By July 17, 2017, NCIX had closed the Mississauga, Toronto, and Ottawa retail locations. NCIX declared bankruptcy with the Supreme Court of British Columbia on December 1, 2017, and liquidated all stores and processing orders.

== Demise ==
As one of the few surviving PC retail chains in Canada, the company "invested heavily in large walk-in retail outlets… all of which were expensive to run", rather than further online sales assets to compete more effectively against Amazon and Newegg.
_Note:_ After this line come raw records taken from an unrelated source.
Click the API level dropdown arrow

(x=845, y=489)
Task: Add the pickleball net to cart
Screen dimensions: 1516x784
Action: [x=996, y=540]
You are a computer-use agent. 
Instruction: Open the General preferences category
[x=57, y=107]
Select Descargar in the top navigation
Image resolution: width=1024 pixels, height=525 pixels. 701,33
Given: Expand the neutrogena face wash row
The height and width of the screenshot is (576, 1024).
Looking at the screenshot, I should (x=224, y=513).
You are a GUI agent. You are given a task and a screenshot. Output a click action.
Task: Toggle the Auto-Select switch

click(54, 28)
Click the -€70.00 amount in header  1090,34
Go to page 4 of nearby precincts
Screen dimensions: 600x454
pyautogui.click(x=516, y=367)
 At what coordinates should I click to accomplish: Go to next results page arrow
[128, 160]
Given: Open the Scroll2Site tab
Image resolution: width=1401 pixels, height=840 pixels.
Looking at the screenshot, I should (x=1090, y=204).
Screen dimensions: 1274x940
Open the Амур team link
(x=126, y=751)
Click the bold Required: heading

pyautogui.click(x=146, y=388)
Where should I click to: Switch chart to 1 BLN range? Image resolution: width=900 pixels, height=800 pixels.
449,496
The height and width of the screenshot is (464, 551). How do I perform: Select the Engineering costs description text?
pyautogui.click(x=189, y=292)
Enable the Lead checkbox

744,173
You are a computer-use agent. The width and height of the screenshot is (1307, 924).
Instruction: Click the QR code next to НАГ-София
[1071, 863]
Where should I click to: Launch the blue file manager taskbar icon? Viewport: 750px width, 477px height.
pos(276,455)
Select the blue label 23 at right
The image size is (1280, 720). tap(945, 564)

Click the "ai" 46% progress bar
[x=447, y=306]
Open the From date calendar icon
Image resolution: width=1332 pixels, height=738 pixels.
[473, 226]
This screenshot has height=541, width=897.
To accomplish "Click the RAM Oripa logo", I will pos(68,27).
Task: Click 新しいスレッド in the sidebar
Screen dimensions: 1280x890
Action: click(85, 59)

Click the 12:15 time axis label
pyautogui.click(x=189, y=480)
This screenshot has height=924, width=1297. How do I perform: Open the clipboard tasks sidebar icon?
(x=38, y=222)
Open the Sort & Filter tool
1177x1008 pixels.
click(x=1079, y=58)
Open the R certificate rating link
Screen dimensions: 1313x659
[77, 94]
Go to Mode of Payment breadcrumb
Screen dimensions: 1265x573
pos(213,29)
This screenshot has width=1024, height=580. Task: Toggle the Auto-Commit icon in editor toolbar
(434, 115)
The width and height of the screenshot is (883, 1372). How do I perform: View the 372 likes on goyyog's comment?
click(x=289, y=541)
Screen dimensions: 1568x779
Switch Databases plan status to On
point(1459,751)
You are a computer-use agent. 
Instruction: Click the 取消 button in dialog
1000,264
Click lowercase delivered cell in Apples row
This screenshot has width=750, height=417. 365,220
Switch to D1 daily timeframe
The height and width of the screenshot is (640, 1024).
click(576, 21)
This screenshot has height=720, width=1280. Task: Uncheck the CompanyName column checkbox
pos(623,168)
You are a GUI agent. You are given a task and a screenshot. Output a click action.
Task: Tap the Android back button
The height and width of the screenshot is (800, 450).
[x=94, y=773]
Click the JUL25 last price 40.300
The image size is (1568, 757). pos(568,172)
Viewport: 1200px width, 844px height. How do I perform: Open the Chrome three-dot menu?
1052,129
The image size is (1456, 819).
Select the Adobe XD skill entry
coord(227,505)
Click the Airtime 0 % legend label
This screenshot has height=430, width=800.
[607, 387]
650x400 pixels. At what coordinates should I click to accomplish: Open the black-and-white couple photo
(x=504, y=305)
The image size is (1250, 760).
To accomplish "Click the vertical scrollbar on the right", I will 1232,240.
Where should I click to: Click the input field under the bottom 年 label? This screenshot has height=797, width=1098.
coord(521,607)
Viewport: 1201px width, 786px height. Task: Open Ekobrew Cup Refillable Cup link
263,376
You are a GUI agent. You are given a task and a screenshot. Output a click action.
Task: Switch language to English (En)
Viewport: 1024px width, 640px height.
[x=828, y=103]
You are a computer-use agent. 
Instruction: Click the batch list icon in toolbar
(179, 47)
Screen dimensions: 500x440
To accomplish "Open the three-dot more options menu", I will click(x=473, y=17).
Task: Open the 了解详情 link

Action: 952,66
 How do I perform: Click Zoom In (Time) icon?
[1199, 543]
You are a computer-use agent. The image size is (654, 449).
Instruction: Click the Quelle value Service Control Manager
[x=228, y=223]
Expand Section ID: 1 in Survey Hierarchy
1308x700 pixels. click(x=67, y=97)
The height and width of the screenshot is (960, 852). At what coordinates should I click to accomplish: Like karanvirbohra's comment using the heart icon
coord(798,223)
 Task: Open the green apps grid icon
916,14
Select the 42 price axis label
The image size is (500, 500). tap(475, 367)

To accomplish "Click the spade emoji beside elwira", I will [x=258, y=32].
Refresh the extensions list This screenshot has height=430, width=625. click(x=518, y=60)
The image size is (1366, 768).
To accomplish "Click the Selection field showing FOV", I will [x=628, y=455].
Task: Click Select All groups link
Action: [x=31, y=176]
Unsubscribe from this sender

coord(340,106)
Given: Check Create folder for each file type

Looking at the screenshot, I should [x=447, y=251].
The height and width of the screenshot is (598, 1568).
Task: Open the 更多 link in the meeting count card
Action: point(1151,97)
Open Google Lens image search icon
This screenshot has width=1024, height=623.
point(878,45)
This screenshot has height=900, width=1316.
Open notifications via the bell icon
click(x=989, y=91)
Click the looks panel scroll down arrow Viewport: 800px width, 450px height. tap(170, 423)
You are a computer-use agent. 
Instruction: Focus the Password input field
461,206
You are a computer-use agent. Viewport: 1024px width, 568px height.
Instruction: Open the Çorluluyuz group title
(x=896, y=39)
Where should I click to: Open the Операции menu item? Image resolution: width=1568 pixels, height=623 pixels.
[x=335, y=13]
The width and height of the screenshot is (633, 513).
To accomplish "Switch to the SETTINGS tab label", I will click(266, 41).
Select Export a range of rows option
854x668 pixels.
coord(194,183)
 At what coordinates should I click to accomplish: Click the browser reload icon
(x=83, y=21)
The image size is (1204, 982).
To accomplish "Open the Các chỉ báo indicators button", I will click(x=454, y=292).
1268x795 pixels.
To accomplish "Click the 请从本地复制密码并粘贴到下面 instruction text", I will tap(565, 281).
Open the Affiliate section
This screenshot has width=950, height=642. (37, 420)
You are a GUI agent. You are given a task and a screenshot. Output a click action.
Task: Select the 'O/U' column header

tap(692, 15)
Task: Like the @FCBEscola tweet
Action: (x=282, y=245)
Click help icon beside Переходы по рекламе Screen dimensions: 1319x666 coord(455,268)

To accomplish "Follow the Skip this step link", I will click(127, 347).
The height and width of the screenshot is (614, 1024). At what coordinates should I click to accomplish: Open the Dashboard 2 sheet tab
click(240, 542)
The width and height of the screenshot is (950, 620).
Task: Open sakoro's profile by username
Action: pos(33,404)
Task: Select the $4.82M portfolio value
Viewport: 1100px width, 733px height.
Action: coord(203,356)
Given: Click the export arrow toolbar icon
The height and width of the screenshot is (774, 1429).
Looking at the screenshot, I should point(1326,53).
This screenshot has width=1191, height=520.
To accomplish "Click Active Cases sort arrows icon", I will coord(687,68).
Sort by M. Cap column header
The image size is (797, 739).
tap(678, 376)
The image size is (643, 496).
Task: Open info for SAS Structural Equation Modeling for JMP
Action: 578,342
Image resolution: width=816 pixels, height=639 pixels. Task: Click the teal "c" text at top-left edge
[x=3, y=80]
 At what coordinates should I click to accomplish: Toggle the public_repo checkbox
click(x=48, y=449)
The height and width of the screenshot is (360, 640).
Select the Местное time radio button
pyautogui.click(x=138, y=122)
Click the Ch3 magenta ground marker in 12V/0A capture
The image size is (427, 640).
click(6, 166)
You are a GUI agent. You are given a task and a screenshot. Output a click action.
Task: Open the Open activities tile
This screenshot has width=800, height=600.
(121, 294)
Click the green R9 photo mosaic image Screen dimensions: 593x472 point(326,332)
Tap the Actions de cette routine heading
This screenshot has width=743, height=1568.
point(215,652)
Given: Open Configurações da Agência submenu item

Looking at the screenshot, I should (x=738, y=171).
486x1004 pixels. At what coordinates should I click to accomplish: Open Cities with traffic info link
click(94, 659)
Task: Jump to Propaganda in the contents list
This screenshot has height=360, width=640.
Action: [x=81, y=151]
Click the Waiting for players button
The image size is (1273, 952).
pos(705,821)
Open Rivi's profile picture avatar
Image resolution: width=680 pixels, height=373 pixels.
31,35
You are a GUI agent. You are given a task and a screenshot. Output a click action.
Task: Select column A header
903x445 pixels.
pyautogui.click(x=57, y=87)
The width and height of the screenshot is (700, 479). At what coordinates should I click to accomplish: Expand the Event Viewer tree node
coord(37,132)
Furthermore, the company prioritized "sales of individual computer parts over complete systems" at a time when consumers and "millennial gamers with relatively high disposable incomes" opted for built systems from trusted brands while "the number of hobbyists who want to build their own hardware is dwindling".

In July 2017, NCIX closed all their Ontario retail outlets in Ottawa, Mississauga, and Toronto and shortly after its Markham headquarters office.

In November 2017, NCIX closed its Vancouver, Burnaby, and Coquitlam stores. Canada Computers then announced they had taken over the leases on these locations.

On November 30, 2017, the last retail store located in Lansdowne Mall, Richmond closed, with only their headquarters in Richmond left.

On December 1, 2017, NCIX filed for bankruptcy with the Supreme Court of British Columbia, under File Number 170816.

=== Server data breach ===
On August 1, 2018, a Craigslist ad listed as “NCIX Database Servers - $8500 (Richmond BC)” was found by Travis Doering of Privacy Fly, indicating unerased servers and data from NCIX operations were available for sale containing user data dating back 15 years. Employee data, including social insurance numbers, was also leaked. Doering stated that in one database alone there were 3.8 million Canadians' information. The data was obtained from an abandoned warehouse where NCIX stored servers before their bankruptcy after the servers were sold to make up for the $150,000 rent fees owed to the owner of the warehouse. This prompted an investigation by the RCMP and Office of the Information and Privacy Commissioner of British Columbia, and the police seized the servers. Despite this, the data on the servers had been copied and sold multiple times before the servers were seized. Software engineer Kipling Warner since sued NCIX and their auctioneer for failing to properly protect the information.